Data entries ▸
···

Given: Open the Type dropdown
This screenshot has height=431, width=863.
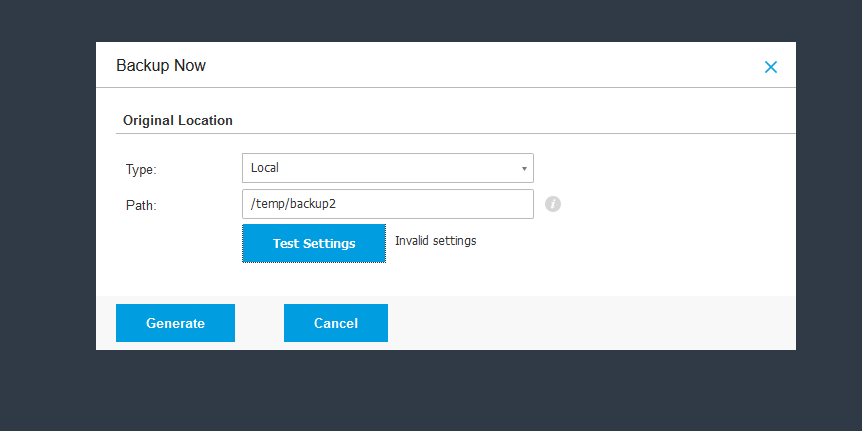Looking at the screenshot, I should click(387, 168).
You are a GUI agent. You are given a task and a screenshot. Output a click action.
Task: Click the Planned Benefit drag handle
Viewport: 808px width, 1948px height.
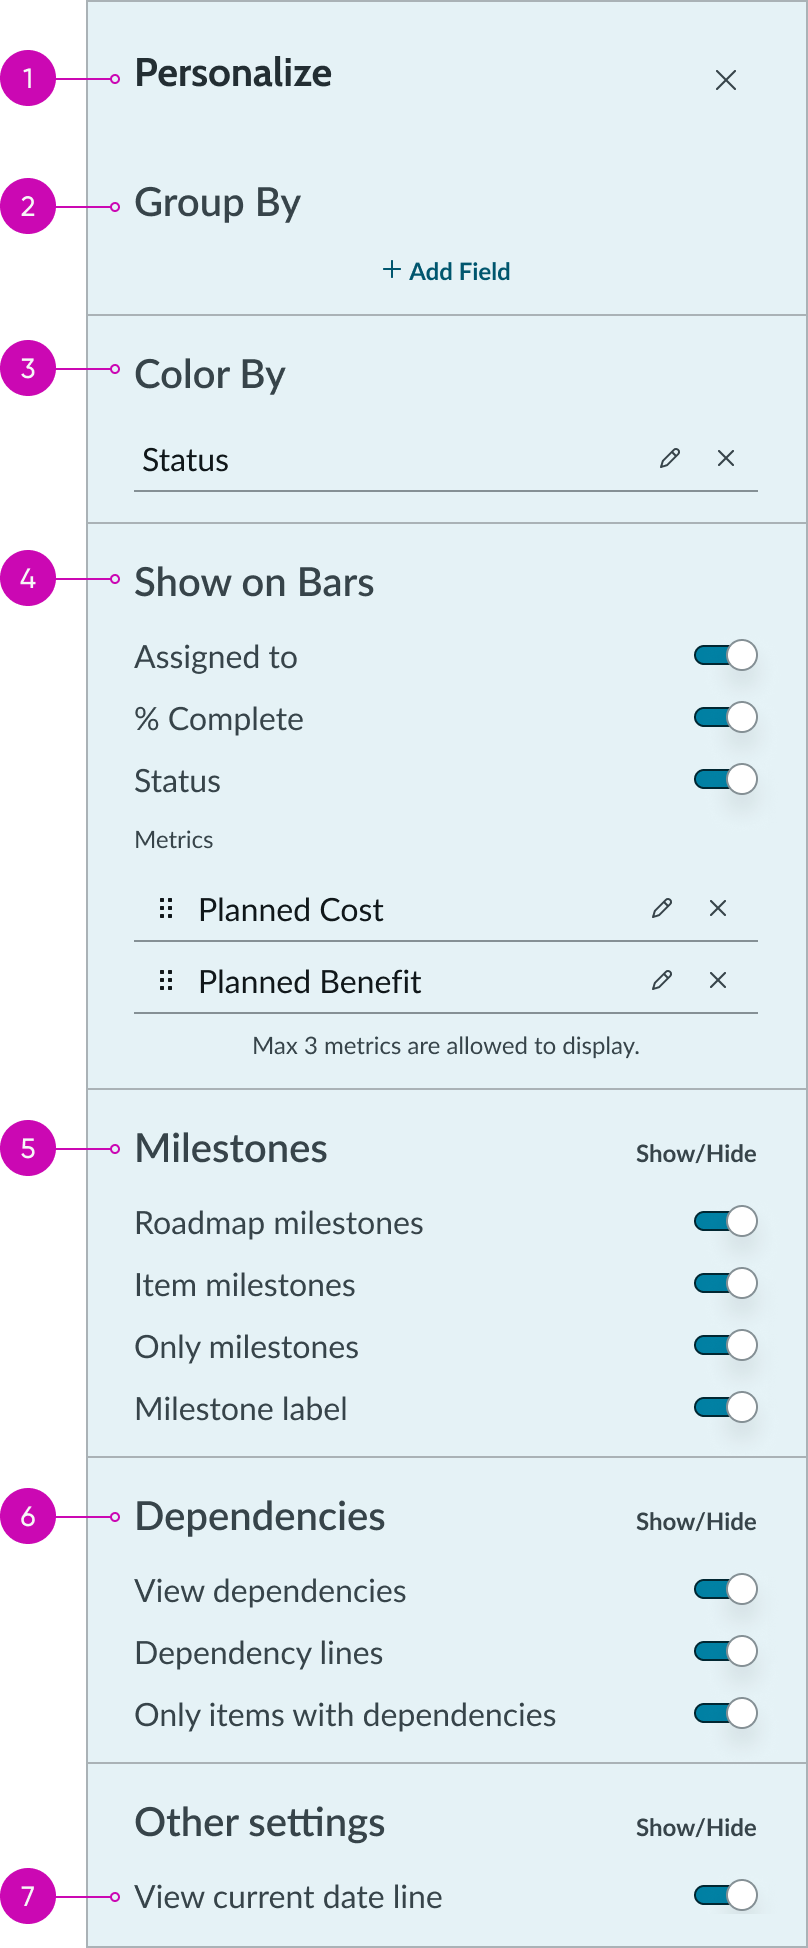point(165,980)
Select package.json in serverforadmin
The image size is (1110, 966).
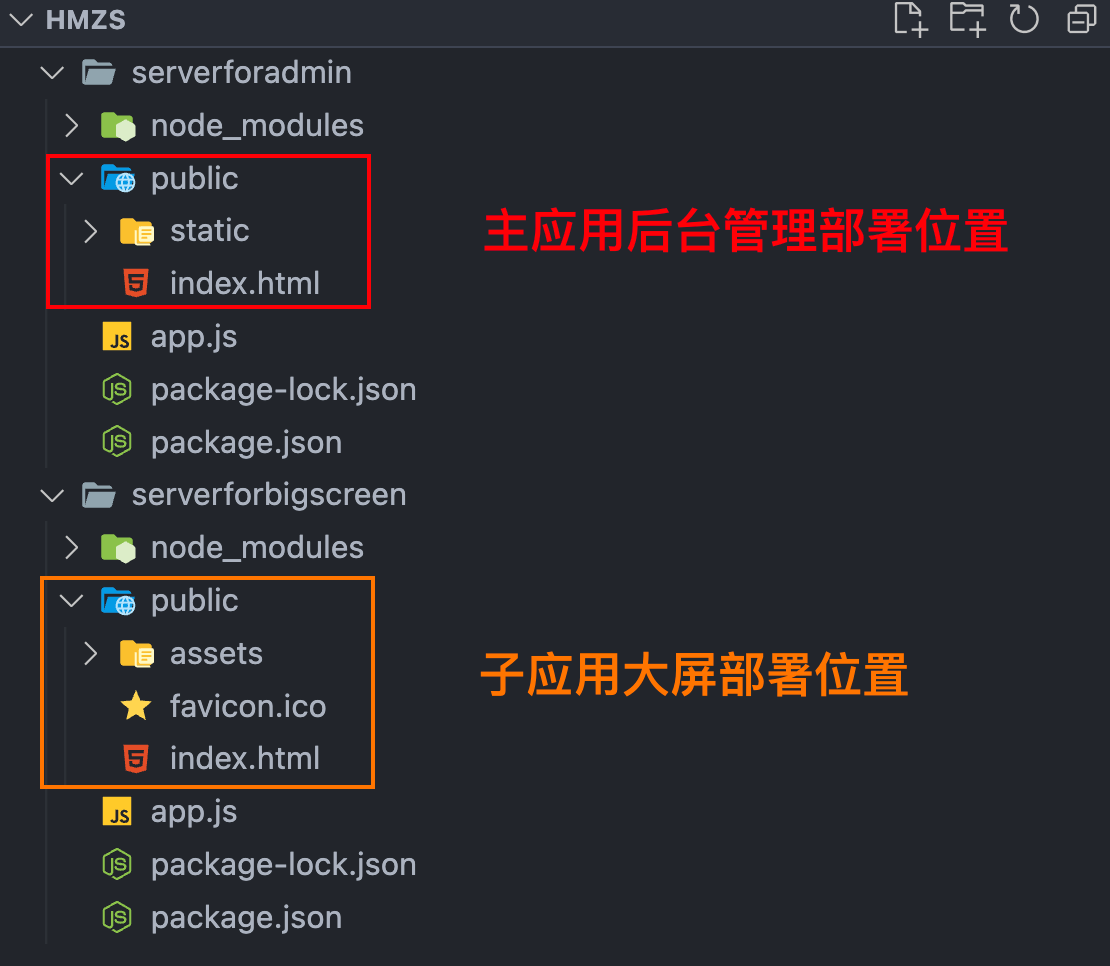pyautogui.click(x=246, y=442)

···

What needs to be done ▸ Leaving the pictures aside, give back all the records exactly as they are.

Finished task ▸
Given: Open the Type dropdown
This screenshot has height=431, width=863.
Looking at the screenshot, I should click(387, 168).
You are a GUI agent. You are given a task and a screenshot. Output a click action.
Task: Click the Planned Benefit drag handle
Viewport: 808px width, 1948px height.
point(165,980)
Select package.json in serverforadmin
The image size is (1110, 966).
pyautogui.click(x=246, y=442)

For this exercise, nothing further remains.